In the records that follow, find the line with "Bonusuri (230, 98)"; from there, retype every line exactly through the line with "[Gam stop] (122, 2480)", which also belongs to the answer.

Provided data:
• • • • •
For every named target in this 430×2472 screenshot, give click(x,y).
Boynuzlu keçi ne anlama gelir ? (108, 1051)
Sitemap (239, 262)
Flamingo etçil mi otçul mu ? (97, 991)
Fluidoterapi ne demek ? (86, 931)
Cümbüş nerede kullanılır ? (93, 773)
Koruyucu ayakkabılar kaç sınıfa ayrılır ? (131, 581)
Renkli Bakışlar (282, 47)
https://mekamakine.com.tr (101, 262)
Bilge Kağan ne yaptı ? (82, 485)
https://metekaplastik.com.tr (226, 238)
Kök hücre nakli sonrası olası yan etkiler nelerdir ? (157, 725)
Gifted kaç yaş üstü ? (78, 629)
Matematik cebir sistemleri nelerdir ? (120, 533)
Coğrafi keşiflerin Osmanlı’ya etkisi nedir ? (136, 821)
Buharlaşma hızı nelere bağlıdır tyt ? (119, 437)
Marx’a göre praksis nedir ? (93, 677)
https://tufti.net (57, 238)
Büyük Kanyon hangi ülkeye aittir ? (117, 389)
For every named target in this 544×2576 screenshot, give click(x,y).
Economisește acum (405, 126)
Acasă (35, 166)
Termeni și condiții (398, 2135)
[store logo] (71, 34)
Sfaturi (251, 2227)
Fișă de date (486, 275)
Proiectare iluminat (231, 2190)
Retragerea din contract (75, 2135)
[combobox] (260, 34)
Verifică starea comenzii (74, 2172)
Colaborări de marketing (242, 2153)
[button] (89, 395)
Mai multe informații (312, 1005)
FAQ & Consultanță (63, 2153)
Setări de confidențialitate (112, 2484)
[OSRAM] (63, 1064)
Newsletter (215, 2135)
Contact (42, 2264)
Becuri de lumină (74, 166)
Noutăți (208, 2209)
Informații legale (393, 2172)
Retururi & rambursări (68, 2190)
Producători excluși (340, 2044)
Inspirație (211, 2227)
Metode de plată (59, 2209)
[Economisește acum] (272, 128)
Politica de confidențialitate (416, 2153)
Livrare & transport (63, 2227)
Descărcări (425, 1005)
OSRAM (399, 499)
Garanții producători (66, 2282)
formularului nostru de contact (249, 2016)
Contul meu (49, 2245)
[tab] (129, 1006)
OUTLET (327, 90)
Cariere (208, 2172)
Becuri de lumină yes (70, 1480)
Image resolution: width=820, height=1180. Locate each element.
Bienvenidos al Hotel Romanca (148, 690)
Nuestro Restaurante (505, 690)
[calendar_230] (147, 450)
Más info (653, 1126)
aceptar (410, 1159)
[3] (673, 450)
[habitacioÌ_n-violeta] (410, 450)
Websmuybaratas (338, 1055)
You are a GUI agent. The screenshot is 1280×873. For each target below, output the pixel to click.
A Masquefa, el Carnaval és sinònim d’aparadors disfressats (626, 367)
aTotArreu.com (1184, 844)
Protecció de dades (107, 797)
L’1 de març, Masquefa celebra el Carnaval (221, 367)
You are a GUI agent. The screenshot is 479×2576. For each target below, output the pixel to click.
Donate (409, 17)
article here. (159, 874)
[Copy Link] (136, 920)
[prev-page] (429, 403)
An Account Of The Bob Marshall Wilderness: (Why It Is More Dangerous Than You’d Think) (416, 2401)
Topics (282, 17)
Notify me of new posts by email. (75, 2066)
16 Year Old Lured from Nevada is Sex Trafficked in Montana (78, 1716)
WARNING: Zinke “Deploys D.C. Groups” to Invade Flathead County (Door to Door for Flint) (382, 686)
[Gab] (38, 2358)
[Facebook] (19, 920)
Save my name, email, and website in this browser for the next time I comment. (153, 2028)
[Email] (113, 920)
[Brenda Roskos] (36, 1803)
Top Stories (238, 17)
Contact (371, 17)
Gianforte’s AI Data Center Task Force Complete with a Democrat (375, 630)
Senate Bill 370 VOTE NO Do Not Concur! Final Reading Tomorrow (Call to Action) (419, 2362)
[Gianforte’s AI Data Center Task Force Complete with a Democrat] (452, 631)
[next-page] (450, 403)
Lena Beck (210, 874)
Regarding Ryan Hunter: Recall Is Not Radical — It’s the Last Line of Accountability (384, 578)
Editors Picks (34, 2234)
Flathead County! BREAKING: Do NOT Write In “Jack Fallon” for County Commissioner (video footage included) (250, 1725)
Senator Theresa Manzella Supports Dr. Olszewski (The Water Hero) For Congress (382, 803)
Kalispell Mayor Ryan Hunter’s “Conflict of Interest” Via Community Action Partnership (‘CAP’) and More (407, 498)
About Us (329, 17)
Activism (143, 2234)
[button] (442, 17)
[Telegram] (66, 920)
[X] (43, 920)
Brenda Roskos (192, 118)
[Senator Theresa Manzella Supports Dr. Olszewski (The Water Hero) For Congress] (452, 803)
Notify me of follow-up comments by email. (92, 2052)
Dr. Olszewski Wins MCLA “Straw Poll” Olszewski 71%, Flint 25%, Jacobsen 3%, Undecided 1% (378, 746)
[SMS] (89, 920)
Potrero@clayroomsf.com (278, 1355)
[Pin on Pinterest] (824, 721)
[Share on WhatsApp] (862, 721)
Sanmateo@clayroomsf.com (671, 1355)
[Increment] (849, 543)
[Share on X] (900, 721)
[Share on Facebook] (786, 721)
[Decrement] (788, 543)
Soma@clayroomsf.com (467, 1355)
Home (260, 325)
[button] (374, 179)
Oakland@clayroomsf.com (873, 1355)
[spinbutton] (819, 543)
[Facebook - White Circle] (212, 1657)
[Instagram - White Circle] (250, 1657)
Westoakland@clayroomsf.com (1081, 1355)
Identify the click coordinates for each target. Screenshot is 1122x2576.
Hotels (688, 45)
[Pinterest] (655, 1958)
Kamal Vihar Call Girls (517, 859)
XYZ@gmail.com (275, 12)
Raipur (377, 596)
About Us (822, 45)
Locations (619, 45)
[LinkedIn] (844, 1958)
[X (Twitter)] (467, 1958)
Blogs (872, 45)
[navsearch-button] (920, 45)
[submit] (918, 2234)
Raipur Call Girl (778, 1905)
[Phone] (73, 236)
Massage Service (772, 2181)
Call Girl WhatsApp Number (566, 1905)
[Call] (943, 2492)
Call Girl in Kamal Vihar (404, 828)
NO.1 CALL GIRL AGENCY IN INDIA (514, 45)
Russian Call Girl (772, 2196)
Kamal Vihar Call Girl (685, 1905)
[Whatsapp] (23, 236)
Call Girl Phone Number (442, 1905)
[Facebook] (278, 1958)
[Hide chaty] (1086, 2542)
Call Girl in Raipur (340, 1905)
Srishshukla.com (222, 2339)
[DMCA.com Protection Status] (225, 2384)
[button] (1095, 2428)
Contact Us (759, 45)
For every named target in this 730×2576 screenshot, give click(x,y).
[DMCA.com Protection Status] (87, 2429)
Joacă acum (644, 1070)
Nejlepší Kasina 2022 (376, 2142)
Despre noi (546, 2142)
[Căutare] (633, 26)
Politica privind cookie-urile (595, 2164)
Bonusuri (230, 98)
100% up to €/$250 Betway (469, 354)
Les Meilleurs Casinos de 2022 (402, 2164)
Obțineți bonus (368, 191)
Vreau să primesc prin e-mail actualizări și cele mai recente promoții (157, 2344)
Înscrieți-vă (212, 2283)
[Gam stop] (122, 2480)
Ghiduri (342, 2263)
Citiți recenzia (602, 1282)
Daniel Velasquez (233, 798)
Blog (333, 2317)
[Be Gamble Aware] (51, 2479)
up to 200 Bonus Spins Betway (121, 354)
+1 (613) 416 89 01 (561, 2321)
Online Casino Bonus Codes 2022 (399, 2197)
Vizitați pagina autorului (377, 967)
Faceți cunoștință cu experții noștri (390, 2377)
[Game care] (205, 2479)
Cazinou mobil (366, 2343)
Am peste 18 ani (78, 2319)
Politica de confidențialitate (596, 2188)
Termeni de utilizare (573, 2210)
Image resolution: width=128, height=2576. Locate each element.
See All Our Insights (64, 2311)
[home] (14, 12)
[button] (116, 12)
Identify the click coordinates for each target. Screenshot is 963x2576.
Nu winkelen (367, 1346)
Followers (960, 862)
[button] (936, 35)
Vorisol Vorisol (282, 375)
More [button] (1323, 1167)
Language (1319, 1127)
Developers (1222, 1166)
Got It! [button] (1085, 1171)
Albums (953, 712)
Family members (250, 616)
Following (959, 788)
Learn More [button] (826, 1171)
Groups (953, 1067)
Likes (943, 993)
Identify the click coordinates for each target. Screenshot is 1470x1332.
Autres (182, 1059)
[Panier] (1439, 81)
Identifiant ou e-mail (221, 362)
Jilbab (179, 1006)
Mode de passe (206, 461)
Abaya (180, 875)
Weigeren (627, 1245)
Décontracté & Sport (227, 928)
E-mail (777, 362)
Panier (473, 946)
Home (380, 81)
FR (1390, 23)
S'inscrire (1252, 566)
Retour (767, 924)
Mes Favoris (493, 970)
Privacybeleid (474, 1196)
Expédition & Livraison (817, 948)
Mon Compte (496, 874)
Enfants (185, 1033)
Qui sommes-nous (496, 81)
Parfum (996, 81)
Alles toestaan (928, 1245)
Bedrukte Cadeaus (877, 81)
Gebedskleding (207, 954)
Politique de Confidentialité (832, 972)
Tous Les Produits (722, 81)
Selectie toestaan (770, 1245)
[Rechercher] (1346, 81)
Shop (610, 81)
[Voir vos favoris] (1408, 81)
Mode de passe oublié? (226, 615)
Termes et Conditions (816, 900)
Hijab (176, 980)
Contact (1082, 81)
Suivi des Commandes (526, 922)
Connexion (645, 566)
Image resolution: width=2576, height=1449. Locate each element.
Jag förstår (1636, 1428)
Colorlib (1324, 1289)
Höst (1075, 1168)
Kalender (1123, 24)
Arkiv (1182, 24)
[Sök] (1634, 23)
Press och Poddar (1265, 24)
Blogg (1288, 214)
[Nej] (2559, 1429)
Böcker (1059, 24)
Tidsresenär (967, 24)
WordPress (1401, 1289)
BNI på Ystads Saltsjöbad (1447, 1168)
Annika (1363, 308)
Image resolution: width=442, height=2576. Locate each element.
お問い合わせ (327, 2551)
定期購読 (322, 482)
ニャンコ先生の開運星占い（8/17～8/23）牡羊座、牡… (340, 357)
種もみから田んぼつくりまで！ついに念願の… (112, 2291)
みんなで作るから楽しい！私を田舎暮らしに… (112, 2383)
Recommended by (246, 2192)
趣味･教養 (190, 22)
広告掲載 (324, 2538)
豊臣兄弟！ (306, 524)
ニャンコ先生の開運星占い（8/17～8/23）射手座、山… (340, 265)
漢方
• • • • •
Problem solution:
Bonusuri (230, 98)
100% up to €/$250 Betway (469, 354)
Les Meilleurs Casinos de 2022 (402, 2164)
Obțineți bonus (368, 191)
Vreau să primesc prin e-mail actualizări și cele mai recente promoții (157, 2344)
Înscrieți-vă (212, 2283)
[Gam stop] (122, 2480)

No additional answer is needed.